Por: Gaby Santana
Os ministros do Supremo Tribunal Federal (STF) afirmam receber com “indiferença” as novas e repetidas ameaças vindas de autoridades do governo Donald Trump. Segundo um magistrado ouvido, “aos poucos, a ficha deles vai caindo para perceber que essa chantagem não mudou, nem mudará, nada nas atitudes do tribunal”.
O ex-presidente Jair Bolsonaro (PL) já foi condenado a 27 anos e três meses de prisão e começará a cumprir sua pena em regime fechado assim que os embargos apresentados por sua defesa forem julgados. A possibilidade de anistia enfrenta resistência no Congresso, principalmente no Senado, e um eventual indulto presidencial seria derrubado pelo próprio STF, segundo outro ministro.
Preparados para enfrentar sanções da Lei Magnitsky, que visa punir financeiramente indivíduos por violações de direitos humanos, os magistrados afirmam ter segurança de que poderão seguir suas vidas normalmente, apesar de possíveis dificuldades pontuais. O comprometimento do tribunal ficou evidente com a presença dos ministros Gilmar Mendes e Luís Roberto Barroso durante a sessão de julgamento de Bolsonaro, mesmo não fazendo parte da Primeira Turma responsável pelo caso.
Após a condenação, o chefe da diplomacia norte-americana, Marco Rubio, afirmou em suas redes sociais que “as perseguições políticas pelo violador de direitos humanos sancionado Alexandre de Moraes continuam, enquanto ele e outros membros do STF decidiram injustamente pela prisão do ex-presidente Jair Bolsonaro”, acrescentando que “os Estados Unidos responderão adequadamente a esta caça às bruxas”. Outras autoridades e parlamentares republicanos também manifestaram críticas.
Donald Trump se declarou surpreso com o resultado, mas não informou se aplicará novas sanções aos ministros do STF. Já deputados democratas americanos lançaram uma carta, na noite de quinta-feira (11), afirmando que o ex-presidente americano abriu uma “guerra comercial” para proteger Bolsonaro, e pedindo o fim imediato de esforços para minar a democracia brasileira.

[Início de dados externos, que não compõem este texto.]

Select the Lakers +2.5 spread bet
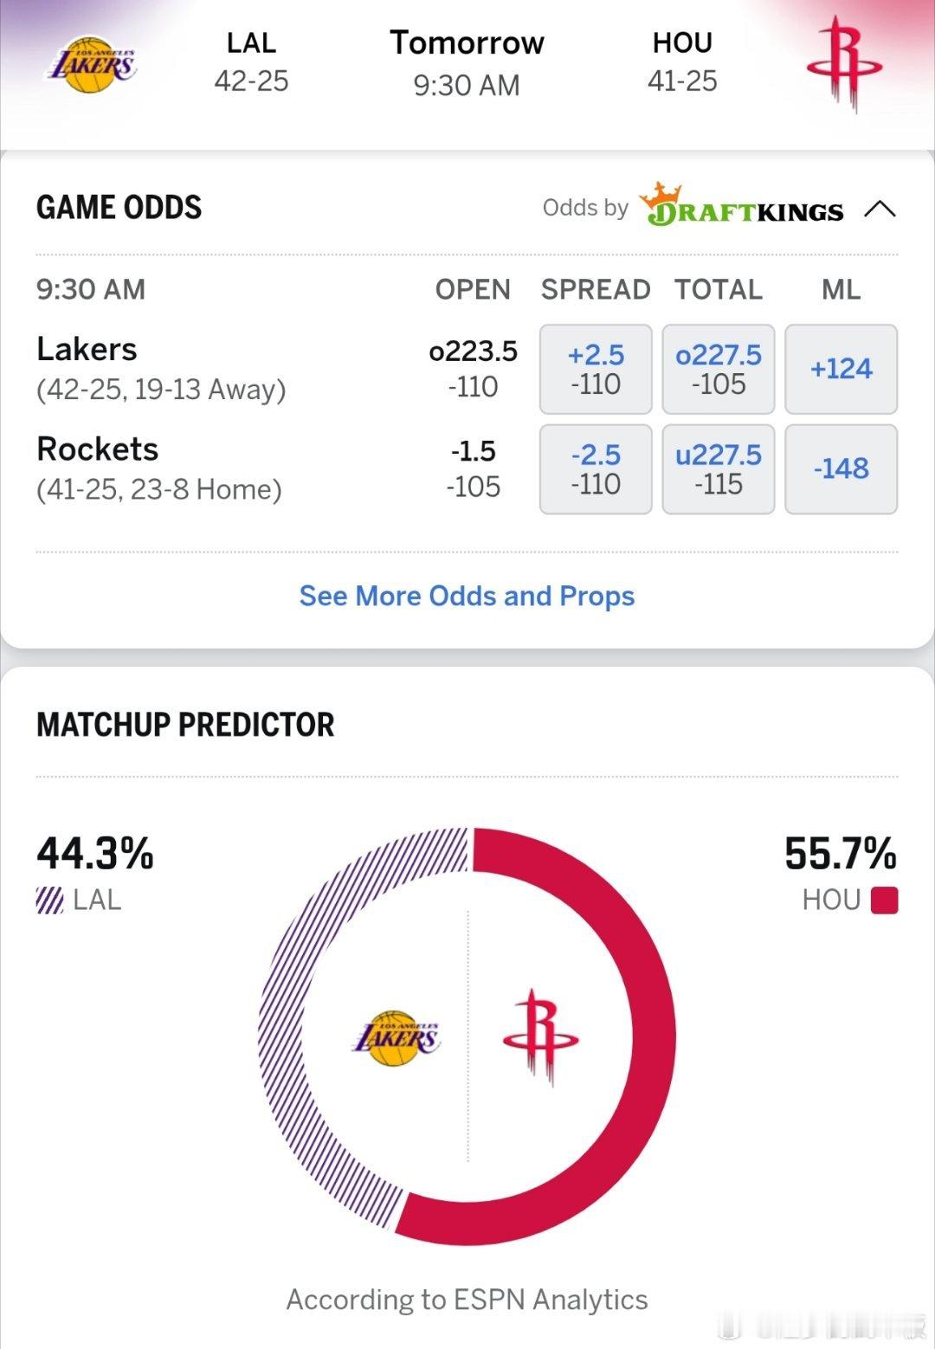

O documento, assinado por Gregory W. Meeks, Joaquin Castro e Sydney Kamlager-Dove, destaca que Bolsonaro foi considerado culpado de conspirar para derrubar os resultados das eleições presidenciais de 2022 e que os Estados Unidos devem apoiar o povo brasileiro na superação desta ameaça à democracia. Segundo os parlamentares, as ações de Trump também prejudicam famílias americanas e os interesses econômicos do país, já que o Brasil intensifica suas exportações para a China em detrimento dos EUA.